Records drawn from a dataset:
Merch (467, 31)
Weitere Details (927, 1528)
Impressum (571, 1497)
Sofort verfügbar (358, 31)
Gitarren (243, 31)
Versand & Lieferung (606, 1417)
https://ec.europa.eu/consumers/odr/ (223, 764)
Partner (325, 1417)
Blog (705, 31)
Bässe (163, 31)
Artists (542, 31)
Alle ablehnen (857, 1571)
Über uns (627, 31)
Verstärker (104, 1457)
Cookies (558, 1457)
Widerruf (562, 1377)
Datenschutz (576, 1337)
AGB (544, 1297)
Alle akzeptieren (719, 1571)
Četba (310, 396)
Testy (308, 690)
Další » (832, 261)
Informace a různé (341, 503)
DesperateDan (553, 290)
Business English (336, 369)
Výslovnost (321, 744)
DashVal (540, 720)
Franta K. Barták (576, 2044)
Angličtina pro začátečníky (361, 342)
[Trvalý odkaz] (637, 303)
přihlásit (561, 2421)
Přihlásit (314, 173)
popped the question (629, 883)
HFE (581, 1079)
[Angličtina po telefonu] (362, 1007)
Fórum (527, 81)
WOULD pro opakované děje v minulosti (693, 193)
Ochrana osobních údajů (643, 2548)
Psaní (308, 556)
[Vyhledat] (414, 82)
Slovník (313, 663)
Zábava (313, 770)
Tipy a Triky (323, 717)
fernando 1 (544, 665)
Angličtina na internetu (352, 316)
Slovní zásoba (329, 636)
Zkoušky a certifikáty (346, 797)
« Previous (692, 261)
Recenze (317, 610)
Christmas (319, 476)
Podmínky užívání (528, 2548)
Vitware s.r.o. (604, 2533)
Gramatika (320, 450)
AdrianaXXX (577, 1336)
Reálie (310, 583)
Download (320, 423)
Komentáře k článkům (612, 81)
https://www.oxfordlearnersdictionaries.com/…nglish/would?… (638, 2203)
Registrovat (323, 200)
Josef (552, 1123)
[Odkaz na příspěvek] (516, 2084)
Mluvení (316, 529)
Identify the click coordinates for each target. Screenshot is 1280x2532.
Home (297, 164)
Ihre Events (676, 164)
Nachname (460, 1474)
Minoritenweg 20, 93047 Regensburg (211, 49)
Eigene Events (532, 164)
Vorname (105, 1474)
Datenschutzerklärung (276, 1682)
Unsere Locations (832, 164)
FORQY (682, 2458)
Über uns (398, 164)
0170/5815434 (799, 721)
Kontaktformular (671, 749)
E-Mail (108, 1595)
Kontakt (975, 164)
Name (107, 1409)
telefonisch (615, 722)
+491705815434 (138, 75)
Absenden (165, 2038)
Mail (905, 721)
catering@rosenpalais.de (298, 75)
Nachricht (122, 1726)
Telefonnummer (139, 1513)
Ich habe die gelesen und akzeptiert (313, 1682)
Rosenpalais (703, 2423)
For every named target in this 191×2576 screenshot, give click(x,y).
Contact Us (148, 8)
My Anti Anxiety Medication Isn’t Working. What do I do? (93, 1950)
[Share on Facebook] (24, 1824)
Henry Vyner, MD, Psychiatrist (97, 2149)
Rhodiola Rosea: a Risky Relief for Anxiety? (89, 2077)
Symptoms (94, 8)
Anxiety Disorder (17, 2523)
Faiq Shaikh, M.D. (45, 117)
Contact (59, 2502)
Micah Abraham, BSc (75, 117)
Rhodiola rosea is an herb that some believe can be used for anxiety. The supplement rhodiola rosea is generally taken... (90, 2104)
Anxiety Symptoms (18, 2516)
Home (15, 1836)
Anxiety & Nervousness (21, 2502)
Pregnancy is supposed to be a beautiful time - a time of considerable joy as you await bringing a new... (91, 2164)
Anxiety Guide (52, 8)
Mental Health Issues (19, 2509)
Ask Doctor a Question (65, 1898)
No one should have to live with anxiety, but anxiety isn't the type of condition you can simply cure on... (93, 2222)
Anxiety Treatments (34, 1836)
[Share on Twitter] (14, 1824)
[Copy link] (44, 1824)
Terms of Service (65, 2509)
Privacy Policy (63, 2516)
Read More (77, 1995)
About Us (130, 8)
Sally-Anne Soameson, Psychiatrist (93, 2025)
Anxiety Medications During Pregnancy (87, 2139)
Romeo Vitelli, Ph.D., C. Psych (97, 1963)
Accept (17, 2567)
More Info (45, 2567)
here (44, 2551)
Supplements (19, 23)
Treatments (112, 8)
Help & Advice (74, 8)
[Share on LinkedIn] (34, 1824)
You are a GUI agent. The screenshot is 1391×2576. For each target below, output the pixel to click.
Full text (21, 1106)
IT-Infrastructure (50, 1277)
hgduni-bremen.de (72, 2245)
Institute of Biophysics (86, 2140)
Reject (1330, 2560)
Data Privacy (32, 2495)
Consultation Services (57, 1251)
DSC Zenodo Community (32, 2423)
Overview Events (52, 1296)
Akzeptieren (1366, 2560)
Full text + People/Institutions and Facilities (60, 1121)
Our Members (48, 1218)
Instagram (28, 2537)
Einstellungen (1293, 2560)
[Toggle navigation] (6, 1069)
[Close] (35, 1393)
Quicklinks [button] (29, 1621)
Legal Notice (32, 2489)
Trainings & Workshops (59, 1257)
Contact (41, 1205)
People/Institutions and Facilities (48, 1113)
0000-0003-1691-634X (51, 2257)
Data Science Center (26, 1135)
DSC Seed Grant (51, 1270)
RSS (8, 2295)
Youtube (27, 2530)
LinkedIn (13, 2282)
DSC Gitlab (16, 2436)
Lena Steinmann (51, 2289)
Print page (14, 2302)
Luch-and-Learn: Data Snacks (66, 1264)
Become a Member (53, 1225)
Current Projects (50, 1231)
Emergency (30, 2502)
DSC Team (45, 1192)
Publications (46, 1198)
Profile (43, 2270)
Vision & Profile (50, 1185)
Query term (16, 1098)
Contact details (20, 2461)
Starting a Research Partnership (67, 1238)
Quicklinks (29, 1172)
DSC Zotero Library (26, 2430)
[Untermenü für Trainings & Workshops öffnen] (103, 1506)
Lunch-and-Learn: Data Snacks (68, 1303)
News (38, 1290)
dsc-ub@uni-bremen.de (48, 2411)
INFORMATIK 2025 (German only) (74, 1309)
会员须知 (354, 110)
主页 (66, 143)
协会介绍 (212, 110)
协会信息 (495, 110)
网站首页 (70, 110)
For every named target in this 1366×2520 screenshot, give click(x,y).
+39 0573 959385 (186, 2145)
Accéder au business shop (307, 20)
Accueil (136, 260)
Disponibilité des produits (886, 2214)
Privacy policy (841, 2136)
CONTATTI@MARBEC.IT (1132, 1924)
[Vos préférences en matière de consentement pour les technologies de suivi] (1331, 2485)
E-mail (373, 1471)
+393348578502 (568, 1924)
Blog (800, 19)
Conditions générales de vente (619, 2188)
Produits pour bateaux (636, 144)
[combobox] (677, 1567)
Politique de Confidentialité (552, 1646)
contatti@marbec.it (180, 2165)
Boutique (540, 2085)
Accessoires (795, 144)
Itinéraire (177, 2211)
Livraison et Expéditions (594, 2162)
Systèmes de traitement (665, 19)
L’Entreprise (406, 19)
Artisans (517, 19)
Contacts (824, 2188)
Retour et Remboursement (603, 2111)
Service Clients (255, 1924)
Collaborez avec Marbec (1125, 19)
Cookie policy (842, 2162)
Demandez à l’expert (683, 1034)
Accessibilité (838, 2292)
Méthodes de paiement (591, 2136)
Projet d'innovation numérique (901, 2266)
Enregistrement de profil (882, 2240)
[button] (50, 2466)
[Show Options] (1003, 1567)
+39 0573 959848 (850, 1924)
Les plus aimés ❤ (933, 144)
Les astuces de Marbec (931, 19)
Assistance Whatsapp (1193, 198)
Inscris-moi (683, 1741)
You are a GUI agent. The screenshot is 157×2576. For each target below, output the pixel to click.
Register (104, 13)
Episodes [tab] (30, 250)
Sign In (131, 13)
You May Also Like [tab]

Your goal: How many lines of these entries contain the string "Pregnancy"? Reply with the number alone.

Written response: 2